IL-6 is a circulating multifunctional cytokine with various functions such as inflammation, host defense, and tissue injury. It is produced by many cell types and tissues, including immune cells, fibroblasts, endothelial cells, skeletal muscle, and adipose tissue. Adipose cells contribute 15 to 30% of circulating IL-6 levels in the absence of acute inflammation(57).

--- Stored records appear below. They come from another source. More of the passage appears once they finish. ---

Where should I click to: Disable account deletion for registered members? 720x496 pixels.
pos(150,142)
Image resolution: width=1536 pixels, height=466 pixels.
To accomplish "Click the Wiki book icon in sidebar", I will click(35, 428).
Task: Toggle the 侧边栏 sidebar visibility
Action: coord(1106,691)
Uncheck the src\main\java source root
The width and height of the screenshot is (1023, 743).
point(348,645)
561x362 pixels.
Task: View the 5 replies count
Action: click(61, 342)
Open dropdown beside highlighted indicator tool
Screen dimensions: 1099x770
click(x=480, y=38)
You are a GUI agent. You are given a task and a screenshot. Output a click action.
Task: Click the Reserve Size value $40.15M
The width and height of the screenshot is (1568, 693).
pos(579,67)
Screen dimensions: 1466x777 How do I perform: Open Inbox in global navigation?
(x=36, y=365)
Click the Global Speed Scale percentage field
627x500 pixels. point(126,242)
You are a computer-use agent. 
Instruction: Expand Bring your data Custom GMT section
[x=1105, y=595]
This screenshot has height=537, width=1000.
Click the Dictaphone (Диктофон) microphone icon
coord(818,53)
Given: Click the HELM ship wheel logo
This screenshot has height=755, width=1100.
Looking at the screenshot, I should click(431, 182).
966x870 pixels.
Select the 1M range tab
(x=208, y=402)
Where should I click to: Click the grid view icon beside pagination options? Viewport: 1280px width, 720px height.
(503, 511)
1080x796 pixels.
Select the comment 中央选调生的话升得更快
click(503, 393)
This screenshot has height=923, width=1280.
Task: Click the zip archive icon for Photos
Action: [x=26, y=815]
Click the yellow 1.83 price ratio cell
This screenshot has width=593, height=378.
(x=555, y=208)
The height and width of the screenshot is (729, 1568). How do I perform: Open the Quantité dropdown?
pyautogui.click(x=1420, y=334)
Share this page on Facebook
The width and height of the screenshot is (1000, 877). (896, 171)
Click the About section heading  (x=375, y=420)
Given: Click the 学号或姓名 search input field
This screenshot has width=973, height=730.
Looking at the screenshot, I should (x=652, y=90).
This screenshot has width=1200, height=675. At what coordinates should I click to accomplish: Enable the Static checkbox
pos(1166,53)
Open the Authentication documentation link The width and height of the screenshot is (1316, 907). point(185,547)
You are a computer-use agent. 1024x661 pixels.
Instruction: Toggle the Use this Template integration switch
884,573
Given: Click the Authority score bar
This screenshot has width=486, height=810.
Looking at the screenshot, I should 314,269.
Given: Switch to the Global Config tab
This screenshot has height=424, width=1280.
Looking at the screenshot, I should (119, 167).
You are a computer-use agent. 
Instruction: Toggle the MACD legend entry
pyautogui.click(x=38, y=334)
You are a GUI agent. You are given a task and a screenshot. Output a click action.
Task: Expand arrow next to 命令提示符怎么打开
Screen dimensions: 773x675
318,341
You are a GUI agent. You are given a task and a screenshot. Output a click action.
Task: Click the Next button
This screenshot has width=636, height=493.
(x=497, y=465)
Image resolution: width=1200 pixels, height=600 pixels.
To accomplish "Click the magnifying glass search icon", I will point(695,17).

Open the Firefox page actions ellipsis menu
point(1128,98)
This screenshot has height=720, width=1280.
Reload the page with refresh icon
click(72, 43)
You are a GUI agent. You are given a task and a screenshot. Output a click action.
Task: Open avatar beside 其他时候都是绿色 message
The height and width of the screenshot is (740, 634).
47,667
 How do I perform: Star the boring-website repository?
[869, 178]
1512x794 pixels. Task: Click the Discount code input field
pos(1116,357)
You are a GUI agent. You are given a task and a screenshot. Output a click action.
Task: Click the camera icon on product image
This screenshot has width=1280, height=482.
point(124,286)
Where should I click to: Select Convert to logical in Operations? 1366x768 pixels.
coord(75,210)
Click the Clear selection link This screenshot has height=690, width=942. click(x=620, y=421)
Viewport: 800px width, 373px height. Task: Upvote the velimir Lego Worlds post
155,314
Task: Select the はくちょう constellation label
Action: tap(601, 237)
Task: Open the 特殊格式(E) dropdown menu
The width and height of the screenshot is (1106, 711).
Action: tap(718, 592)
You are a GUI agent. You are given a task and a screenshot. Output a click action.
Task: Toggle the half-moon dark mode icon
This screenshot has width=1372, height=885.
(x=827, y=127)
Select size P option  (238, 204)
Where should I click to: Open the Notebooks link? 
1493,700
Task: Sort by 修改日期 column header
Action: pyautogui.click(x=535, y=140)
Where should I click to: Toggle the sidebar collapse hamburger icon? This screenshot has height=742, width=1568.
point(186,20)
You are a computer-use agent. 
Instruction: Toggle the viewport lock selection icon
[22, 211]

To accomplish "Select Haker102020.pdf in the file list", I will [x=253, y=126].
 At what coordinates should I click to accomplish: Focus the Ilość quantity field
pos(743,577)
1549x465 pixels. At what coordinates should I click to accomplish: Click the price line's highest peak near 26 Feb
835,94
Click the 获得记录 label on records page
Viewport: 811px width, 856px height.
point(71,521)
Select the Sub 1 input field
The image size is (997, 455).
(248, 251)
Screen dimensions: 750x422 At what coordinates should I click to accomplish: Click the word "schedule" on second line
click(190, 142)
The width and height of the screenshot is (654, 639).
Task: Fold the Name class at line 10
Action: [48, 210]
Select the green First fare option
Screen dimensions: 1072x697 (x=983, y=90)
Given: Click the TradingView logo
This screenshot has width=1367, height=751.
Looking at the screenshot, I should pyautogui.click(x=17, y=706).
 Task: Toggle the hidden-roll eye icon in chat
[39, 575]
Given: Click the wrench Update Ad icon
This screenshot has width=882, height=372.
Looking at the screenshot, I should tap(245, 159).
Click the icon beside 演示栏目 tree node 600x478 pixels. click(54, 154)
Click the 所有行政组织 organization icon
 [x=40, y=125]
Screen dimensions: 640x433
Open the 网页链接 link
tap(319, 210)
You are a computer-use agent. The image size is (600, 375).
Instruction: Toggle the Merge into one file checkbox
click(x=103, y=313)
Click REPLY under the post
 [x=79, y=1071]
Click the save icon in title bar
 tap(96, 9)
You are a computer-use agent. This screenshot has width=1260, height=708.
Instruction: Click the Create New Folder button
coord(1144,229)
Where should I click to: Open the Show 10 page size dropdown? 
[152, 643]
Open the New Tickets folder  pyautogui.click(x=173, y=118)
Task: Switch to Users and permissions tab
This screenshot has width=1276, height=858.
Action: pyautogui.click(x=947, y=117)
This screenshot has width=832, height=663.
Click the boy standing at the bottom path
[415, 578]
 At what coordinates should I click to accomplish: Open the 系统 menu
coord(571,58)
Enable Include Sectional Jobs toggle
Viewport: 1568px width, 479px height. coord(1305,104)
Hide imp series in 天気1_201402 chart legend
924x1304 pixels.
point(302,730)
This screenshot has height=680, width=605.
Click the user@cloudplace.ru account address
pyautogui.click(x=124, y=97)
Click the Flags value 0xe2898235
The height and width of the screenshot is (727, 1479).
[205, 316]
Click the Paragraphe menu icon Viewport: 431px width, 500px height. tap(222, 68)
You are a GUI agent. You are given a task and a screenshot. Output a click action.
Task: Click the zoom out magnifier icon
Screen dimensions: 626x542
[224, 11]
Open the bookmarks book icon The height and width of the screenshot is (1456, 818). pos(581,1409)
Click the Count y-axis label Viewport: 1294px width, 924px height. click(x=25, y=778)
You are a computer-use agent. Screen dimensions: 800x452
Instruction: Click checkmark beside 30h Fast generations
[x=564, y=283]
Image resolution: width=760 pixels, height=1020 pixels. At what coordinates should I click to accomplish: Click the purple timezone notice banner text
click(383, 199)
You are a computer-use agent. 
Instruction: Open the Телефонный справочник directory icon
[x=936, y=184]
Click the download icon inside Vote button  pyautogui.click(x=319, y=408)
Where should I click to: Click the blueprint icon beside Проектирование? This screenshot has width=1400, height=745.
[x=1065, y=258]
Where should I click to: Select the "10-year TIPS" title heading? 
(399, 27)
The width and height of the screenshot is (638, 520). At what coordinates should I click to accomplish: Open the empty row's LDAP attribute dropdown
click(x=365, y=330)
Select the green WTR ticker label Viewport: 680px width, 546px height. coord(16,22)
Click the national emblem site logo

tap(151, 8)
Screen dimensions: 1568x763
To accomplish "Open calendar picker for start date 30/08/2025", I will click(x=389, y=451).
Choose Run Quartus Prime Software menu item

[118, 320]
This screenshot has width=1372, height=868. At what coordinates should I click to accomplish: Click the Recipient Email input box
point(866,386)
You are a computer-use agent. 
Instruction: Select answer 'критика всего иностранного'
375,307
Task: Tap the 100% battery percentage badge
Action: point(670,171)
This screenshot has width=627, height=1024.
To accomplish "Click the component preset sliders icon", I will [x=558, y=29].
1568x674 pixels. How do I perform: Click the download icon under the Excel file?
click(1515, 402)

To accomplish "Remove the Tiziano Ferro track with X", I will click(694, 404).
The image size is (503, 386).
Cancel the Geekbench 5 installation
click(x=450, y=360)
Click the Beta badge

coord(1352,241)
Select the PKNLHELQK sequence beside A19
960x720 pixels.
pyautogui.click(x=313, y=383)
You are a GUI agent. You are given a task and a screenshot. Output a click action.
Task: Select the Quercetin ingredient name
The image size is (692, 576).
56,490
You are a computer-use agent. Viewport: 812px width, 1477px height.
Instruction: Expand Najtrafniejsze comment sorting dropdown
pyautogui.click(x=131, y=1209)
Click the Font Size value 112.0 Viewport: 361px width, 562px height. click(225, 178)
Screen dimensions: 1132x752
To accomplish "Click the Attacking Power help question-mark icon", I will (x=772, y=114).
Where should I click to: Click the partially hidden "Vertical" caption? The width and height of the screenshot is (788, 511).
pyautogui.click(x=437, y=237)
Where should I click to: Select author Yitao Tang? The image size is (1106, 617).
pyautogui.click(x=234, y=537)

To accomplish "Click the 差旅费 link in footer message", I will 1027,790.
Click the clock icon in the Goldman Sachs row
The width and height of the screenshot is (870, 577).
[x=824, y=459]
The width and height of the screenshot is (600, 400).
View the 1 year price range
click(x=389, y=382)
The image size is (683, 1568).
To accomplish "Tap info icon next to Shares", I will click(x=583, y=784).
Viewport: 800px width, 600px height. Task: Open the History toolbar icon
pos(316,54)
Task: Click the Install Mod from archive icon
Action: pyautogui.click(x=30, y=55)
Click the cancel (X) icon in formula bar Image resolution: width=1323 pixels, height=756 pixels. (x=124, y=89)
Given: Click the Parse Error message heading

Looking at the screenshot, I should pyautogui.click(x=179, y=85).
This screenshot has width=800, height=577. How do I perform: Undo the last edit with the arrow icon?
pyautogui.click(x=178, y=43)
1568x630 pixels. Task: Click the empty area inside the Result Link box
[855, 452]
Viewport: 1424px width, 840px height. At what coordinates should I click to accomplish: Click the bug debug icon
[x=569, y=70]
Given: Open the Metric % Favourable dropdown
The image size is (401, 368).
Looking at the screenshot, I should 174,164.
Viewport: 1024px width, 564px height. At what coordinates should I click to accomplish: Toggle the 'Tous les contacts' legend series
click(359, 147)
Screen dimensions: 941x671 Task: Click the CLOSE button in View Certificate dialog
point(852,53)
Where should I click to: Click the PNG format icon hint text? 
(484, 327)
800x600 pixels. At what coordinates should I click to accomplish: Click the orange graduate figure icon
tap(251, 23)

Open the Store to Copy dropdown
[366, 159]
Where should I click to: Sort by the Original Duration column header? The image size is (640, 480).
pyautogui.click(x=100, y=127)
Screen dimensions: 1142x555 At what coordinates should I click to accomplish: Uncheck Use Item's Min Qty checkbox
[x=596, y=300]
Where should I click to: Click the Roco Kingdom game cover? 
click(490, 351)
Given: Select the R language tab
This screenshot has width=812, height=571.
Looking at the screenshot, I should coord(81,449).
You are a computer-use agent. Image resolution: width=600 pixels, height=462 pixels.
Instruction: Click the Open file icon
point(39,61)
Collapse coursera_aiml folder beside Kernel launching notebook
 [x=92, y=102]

It is well known that IL-6 production is significantly enhanced by adipose tissue in obesity(58). The two major adverse effects of increased IL-6 in obesity are insulin resistance and increased risk for cardiovascular complications. Circulating IL-6 was found associated with insulin resistance in healthy men, in obese women, and in cancer patients(59,60). There is a positive correlation between plasma IL-6 levels and insulin resistance in human obesity both in adults and children(61). In 105 obese children and adolescents (14 glucose-intolerant, 91 with normal glucose tolerance tests) and the control group of 27 healthy children, circulating plasma levels of IL-6 in glucose-intolerant obese patients were significantly higher compared with normotolerant obese patients and control subjects(61). High plasma levels of IL-6 is a predictor of type 2 diabetes and future myocardial infarction (62,63). Administration of IL-6 in healthy volunteers induces dose dependent increases in blood glucose(64). This effect is thought to come from resistance to insulin action. IL-6 inhibits insulin receptor signal transduction in hepatocytes, increases circulating free fatty acids from adipose tissue and reduces adiponectin secretions, all of which have adverse effects on insulin sensitivity (65,66). IL-6 induces hepatic CRP production, which is demonstrated as an independent major risk factor for cardiovascular complications(67). In 20 obese adolescents with fatty liver, significantly increased levels of C-reactive protein and IL-6 levels were found, compared with the control group(54). Large quantities of IL-6 are found in human atherosclerotic plaques. Moreover, IL-6 impairs endothelium-dependent dilatation in human veins, so IL-6 seems to be an important aggravating factor of coronary artery disease(68).

IL-10

IL-10 is a cytokine secreted by activated macrophages and lymphocytes. Low production capacity of IL-10 has been demonstrated in obesity, metabolic syndrome, and type 2 diabetes(95). IL-10 has insulin-sensitizing, anti-inflammatory and endothelial protective properties by antagonizing TNF-alpha and IL-6(69,70). In a study including 184 children with obesity and obstructive sleep apnea, levels of IL-10 were found negatively related to BMI(71). Reduced IL-10 level in obese patients is an important risk factor for insulin resistance, athero-sclerotic plaque instability and acute coronary ischemia.

In conclusion, numerous hormones and cytokines have a key role in the pathogenesis and complications of obesity in both children and adults. Leptin is responsible for the long term energy balance. Ghrelin, on the other hand, is a fast acting orexigenic hormone playing a role in the short term energy intake. In contrast with ghrelin, obestatin is an anorexigenic hormone which suppresses food intake. Adipose tissue is an endocrine organ producing several adipokines that are the key regulators of inflammation and tissue injury involved in obesity associated complications in children and adults. Increased levels of TNF-alpha and IL-6 and decreased levels of adiponectin and IL-10 lead to inflammation and injury in several tissues and organs.